EXERCISE DETAILS:
Can you rewrite the lines as a Markdown table with the columns Row and Line, starting at the first line and ending at the line that contains "Set answer to"? Number each row and leave out blank lines.

Pointing lines for text and elements:
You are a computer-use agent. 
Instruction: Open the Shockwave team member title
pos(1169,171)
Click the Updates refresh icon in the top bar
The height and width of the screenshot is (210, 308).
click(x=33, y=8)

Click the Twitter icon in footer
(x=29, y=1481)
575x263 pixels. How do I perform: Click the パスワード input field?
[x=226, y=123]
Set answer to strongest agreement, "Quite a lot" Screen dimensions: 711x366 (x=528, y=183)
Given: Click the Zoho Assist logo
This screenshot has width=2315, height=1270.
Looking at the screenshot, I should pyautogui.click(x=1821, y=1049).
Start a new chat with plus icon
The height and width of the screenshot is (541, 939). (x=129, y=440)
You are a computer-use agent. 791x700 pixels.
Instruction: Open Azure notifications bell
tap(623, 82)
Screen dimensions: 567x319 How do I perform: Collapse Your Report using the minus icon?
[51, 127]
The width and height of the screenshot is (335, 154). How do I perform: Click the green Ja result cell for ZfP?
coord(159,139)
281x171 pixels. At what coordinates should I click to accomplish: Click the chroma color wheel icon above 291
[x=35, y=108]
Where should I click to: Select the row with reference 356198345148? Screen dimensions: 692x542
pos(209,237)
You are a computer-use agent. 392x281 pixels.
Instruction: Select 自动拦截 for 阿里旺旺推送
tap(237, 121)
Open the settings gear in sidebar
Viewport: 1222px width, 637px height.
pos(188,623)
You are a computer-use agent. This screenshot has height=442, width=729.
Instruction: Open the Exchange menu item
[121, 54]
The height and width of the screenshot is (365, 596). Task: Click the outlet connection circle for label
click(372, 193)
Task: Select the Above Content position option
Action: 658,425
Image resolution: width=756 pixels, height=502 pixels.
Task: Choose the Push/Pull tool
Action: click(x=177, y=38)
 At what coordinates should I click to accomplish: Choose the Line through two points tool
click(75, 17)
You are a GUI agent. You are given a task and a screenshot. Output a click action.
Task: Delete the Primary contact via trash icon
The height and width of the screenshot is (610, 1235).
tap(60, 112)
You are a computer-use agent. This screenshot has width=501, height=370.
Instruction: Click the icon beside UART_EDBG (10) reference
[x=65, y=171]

SOLUTION:
| Row | Line |
|---|---|
| 1 | You are a computer-use agent.  |
| 2 | Instruction: Open the Shockwave team member title |
| 3 | pos(1169,171) |
| 4 | Click the Updates refresh icon in the top bar |
| 5 | The height and width of the screenshot is (210, 308). |
| 6 | click(x=33, y=8) |
| 7 | Click the Twitter icon in footer |
| 8 | (x=29, y=1481) |
| 9 | 575x263 pixels. How do I perform: Click the パスワード input field? |
| 10 | [x=226, y=123] |
| 11 | Set answer to strongest agreement, "Quite a lot" Screen dimensions: 711x366 (x=528, y=183) |